EXERCISE REQUIREMENTS
Answer these from the book reviews below:
(a) Which publisher issued The Watchers on the Shore?
(b) After how many years of marriage does the novel take up the story of Vic and Ingrid?
(c) Who wrote The Lockwood Concern, and what is its page count?

DOCUMENT SECTION
SOME OF THE NEW NOVELS
The Watchers on the Shore. Stan Barstow. Michael Joseph. 240 pp.
This novel is a sequel to Stan Barstow’s very successful first novel “A Kind of Loving” but it can be read without reference to its predecessor. In it the author takes up the story of the young couple Vic and Ingrid after three years of marriage He examines the pressures put on Vic by a new job and life in a new town away from the old familiar ways and places of his boyhood and youth. He shows Vic’s delight in meeting new people and discovering new worlds and his growing resentment of the restricted world in which Ingrid seems determined to live. The conflict which this causes in Vic's mind is clearly revealed and it is shown that while he acts as he thinks best he is not without doubts, “Going forward I’m thinking. Going in fear and trembling but forward, knowing the best and hoping against hope that it’ll come to you; and just refusing to notice, just simply trying not to acknowledge how cold and dark it is outside.” The writing is crisp and meaningful, the dialogue easy and natural and the plot adequate. Moreover the central character it is suggested is one with whom the young person of today can identify himself. Stan Barstow has succeeded in drawing a realistic and moving picture of Vic’s predicament and of his honesty in facing it and finding a solution for himself while trying to avoid hurting others.
The Lockwood Concern. By John O’Hara. Hodder and Stoughton. 407 pp.

ENTRIES
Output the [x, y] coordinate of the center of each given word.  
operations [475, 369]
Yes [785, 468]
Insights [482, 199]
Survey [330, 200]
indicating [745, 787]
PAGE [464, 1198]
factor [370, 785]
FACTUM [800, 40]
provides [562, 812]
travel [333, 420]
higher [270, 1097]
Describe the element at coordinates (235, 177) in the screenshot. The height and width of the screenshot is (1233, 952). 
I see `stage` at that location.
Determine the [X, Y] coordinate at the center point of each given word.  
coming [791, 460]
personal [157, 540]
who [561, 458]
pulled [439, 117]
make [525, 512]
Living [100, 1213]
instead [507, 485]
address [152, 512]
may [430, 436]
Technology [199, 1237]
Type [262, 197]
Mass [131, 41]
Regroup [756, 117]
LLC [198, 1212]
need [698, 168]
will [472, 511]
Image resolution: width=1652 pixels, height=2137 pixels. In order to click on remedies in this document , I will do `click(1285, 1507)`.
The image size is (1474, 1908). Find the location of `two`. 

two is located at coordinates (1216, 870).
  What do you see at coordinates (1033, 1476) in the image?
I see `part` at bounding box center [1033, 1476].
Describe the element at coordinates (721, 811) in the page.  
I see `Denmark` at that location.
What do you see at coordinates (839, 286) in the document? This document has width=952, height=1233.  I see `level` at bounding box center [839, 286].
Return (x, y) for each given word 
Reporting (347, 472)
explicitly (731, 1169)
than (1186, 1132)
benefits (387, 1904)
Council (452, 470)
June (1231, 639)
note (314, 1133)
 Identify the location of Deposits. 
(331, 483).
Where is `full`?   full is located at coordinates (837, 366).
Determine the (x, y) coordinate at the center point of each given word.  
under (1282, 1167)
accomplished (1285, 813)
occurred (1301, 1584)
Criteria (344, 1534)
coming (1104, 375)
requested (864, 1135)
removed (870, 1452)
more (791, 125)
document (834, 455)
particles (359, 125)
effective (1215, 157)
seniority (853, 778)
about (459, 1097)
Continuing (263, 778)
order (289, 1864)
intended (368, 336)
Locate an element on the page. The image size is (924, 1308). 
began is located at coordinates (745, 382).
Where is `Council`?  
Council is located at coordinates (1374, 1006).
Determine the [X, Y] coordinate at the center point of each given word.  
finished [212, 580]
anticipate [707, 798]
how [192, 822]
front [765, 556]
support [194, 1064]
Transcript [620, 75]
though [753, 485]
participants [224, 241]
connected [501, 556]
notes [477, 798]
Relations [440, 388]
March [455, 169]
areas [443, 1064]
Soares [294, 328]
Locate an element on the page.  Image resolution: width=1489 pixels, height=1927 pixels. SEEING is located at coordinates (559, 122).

ANSWER TO THIS TASK
(a) Michael Joseph
(b) Three years
(c) John O'Hara; 407 pages